--- START ---
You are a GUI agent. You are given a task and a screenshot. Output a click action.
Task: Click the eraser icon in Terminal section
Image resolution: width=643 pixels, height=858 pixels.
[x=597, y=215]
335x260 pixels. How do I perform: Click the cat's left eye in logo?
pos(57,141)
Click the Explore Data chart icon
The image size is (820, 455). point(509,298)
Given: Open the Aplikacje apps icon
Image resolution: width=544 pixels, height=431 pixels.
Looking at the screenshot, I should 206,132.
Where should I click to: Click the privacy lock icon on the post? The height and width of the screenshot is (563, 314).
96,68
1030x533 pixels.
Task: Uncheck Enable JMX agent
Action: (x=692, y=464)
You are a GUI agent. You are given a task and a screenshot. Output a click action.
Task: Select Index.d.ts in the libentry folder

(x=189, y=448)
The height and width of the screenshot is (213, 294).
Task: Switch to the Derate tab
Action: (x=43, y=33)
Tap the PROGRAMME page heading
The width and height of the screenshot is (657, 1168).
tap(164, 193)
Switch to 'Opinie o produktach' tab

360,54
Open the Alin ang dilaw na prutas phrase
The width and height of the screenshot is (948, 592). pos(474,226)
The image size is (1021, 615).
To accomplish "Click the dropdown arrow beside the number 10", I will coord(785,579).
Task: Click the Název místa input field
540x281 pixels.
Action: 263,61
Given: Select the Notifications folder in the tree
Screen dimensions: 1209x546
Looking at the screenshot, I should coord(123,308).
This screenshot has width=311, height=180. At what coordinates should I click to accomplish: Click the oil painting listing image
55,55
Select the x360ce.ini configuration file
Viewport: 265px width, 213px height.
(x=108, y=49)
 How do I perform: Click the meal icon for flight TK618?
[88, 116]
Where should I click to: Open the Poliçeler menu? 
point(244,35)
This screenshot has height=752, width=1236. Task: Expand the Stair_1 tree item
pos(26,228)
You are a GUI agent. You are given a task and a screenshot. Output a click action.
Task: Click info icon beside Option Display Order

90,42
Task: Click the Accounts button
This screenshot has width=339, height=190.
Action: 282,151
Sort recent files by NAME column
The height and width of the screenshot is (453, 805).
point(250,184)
--- END ---
YOUR TASK :: Set down the full listing once more, exactly as written.

EXERCISE ANSWER ::
You are a GUI agent. You are given a task and a screenshot. Output a click action.
Task: Click the eraser icon in Terminal section
Image resolution: width=643 pixels, height=858 pixels.
[x=597, y=215]
335x260 pixels. How do I perform: Click the cat's left eye in logo?
pos(57,141)
Click the Explore Data chart icon
The image size is (820, 455). point(509,298)
Given: Open the Aplikacje apps icon
Image resolution: width=544 pixels, height=431 pixels.
Looking at the screenshot, I should 206,132.
Where should I click to: Click the privacy lock icon on the post? The height and width of the screenshot is (563, 314).
96,68
1030x533 pixels.
Task: Uncheck Enable JMX agent
Action: (x=692, y=464)
You are a GUI agent. You are given a task and a screenshot. Output a click action.
Task: Select Index.d.ts in the libentry folder

(x=189, y=448)
The height and width of the screenshot is (213, 294).
Task: Switch to the Derate tab
Action: (x=43, y=33)
Tap the PROGRAMME page heading
The width and height of the screenshot is (657, 1168).
tap(164, 193)
Switch to 'Opinie o produktach' tab

360,54
Open the Alin ang dilaw na prutas phrase
The width and height of the screenshot is (948, 592). pos(474,226)
The image size is (1021, 615).
To accomplish "Click the dropdown arrow beside the number 10", I will coord(785,579).
Task: Click the Název místa input field
540x281 pixels.
Action: 263,61
Given: Select the Notifications folder in the tree
Screen dimensions: 1209x546
Looking at the screenshot, I should coord(123,308).
This screenshot has width=311, height=180. At what coordinates should I click to accomplish: Click the oil painting listing image
55,55
Select the x360ce.ini configuration file
Viewport: 265px width, 213px height.
(x=108, y=49)
 How do I perform: Click the meal icon for flight TK618?
[88, 116]
Where should I click to: Open the Poliçeler menu? 
point(244,35)
This screenshot has height=752, width=1236. Task: Expand the Stair_1 tree item
pos(26,228)
You are a GUI agent. You are given a task and a screenshot. Output a click action.
Task: Click info icon beside Option Display Order

90,42
Task: Click the Accounts button
This screenshot has width=339, height=190.
Action: 282,151
Sort recent files by NAME column
The height and width of the screenshot is (453, 805).
point(250,184)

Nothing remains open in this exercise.